One of the most popular cocktails hailing from the spirited city of New Orleans is the Ramos Gin Fizz, made popular by Henry “Carl” Ramos at his turn-of-the-20th-century bar, The Imperial Cabinet Saloon. There’s some argument as to whether Ramos created the drink or it was the brainchild of friend Philip Machet, who owned a package liquor store in Baton Rouge.

“Machet was an enterprising sort, and as a way to encourage business, he created a new drink from gin, cream, egg white, lemon juice, and soda water,” writes Elizabeth M. Williams and Chris McMillian in “Lift Your Spirits: A Celebratory History of Cocktail Culture in New Orleans.”

Machet offered this unique mixture to customers and soon the demand for the drink outpaced the sales of his store’s liquor, not to mention his ability to serve the drink to so many customers, the authors attest. So, Machet sold the recipe to Ramos.

When Ramos opened the Imperial in New Orleans, he sold the original gin cocktail but added his own ingredients. Because of the cream and egg whites, intense shaking for several minutes is required for the drink to produce a frothy head. Ramos hired “shaker boys” to vibrate cocktail canisters for eight minutes per drink to produce the required result.

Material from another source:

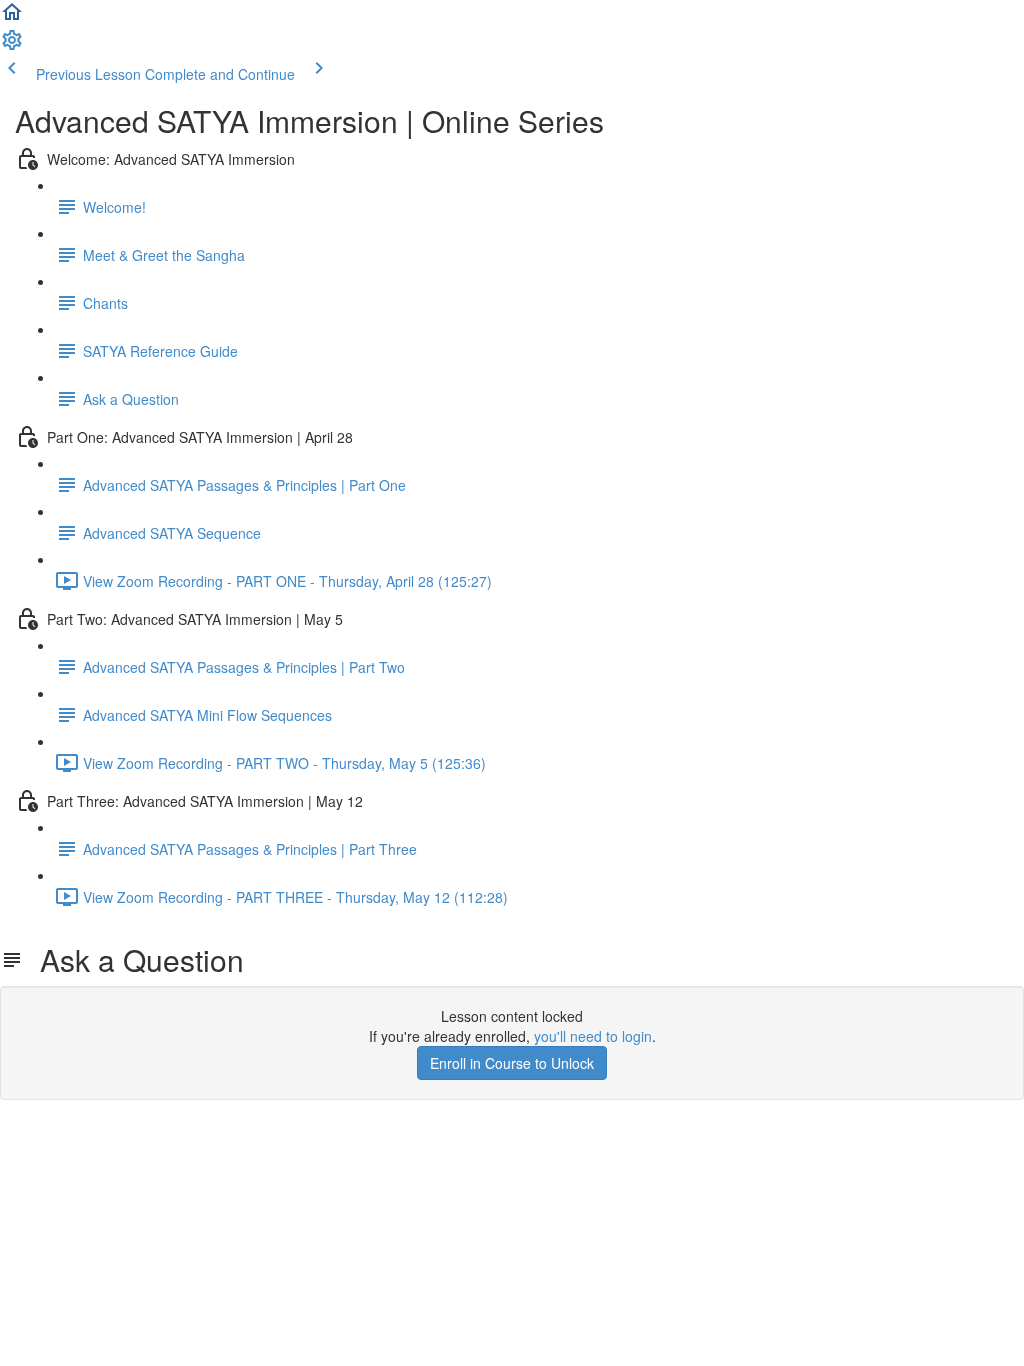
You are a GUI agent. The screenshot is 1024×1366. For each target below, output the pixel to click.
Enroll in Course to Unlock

The drink became a sensation — sometimes selling up to 5,000 in a week. During one Mardi Gras, there were 32 bartenders behind Ramos’ bar.

Ramos served his last Gin Fizz in 1919, when Prohibition began and bars and saloons were forced to close. The moment Prohibition started, Ramos published his secret recipe in the New Orleans Item-Tribune, according to the Bourbon O Bar at the Bourbon Orleans Hotel, which serves the Ramos Gin Fizz.

Ramos died in 1928, his drink so renown his obituary was published in TIME magazine.

Today, the Bourbon O Bar continues the tradition, not only serving the drink but shaking the concoction for six minutes via a shaker machine.

“It’s (the machine) the only one of its kind in the French Quarter,” says Camille Harley, the Bourbon O Bar mixologist. “‘The Joy of Mixology’ says to blend the Gin Fizz in a blender, but it doesn’t quite get as frothy.”

The prolonged shaking makes all the difference, Harley insists. “When you shake it this long, it forms a meringue. It’s very frothy, very fresh.”

Harley offers one last piece of advice for the perfect Ramos Gin Fizz.

“The biggest thing is to add soda water last,” she says.

According to the owners of the Bourbon O Bar, the following recipe is the exact recipe Ramos published in the New Orleans Item-Tribune with one exception. The bar uses simple syrup instead of Ramos’ use of powdered sugar.

Ramos Gin Fizz

1/2-ounce gin
1 tablespoon simple syrup (1:1)
1/2-ounce fresh lemon juice
1/2-ounce fresh lime juice
1 fresh egg white
1-ounce heavy cream
3 drops orange flower water
1-ounce club soda, chilled
Tools: shaker, strainer
Glass: 8-ounce juice glass 

Directions: Combine the first six ingredients in a shaker with one square cube of ice or three regular pieces of ice. Shake vigorously for at least six minutes. Pour the soda water into the glass, then strain the shaken mixture on top.